In the five years since January 2014, the 66 NHS Trusts supplying figures to the PA investigation spent more than £14.6 million on nearly 560,000 walking aids – an average cost of around £26 per item. Of those trusts with relevant data, the figures showed 67,491 aids were returned by patients, but nearly four times that number (241,779) went missing. Just over 3,000 aids were returned in such poor condition that they had to be scrapped.
More worrying still is that nearly half of the NHS Trusts contacted as part of the investigation failed to provide data, while those which did often had incomplete figures. This means the true cost to the NHS of unreturned or single-use walking aids is expected to be far higher.
However, the investigation also showed the problem is not only with patients failing to return equipment once they no longer need it. In many cases, hospitals did not actively encourage the return of equipment, while some actively discouraged it. They justified this by saying the cost of cleaning equipment to a sterile condition, or repairing it, was greater than replacing it with new.
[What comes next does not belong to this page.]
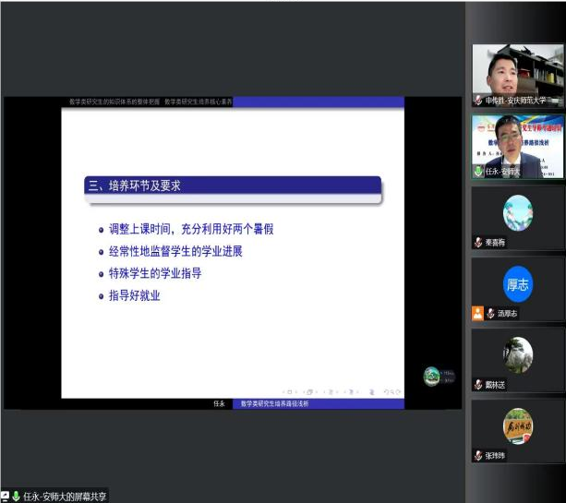Click the slide header section 数学类研究生培养核心素养
The image size is (566, 503).
point(199,102)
Rachel Power, chief executive of national charity the Patients Association, said: “Patients are often bewildered that the NHS does not ask for equipment back when they have finished using it, and sometimes even find that the NHS can make it bafflingly hard when they try to return it.
“This can raise questions in people’s minds about the efficiency of the NHS, and even undermine confidence in it – all completely needlessly. We’d like to see an NHS where patients are able to return equipment that is no longer needed, and where equipment will be sensibly recycled and reused when it can be.
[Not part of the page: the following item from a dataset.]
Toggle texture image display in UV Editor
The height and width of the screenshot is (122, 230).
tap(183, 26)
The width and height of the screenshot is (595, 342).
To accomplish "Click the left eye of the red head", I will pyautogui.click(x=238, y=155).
“Schemes should be developed locally with the direct involvement of patients, both to ensure they work for patients who want to return equipment, and to avoid insensitivity, for instance when a person who was using equipment has died.”
Some of the hospitals contacted by the Press Association did have in-house operations dedicated to retrieving, cleaning and reusing walking aids and other equipment loaned to patients, but many more did not and some didn’t even keep records on what equipment was loaned out. Very few actively pursued the return of equipment, although some did hold an annual ‘amnesty’ in which loaned equipment could be returned.
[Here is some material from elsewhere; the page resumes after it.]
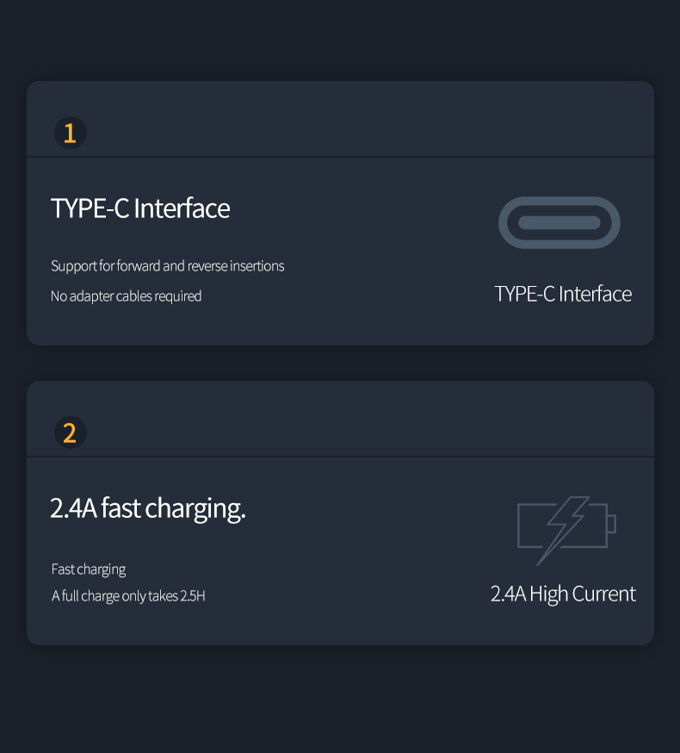Click "Support for forward and reverse insertions" text
The image size is (680, 753).
click(x=168, y=266)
Others actually told patients who were given walking aids that they were ‘single-use’ and should not be returned, because the cost of cleaning and refurbishing them to a standard suitable for use by other patients made it impractical.
Commenting on the PA investigation, a spokesman for the Government’s Department of Health said: “Far too often, medical equipment like wheelchairs and walking sticks are being used once before ending up on a landfill. As we announced earlier this year, we want to put a stop to this unacceptably wasteful practice.
“People rightly expect the NHS to make sensible use of their money and also become more environmentally friendly – it’s great to see Trusts across the country recycle equipment where it is safe and appropriate to do so. Ahead of the long-term plan for the NHS, we urge more Trusts to drive savings in this way to reinvest in frontline services.”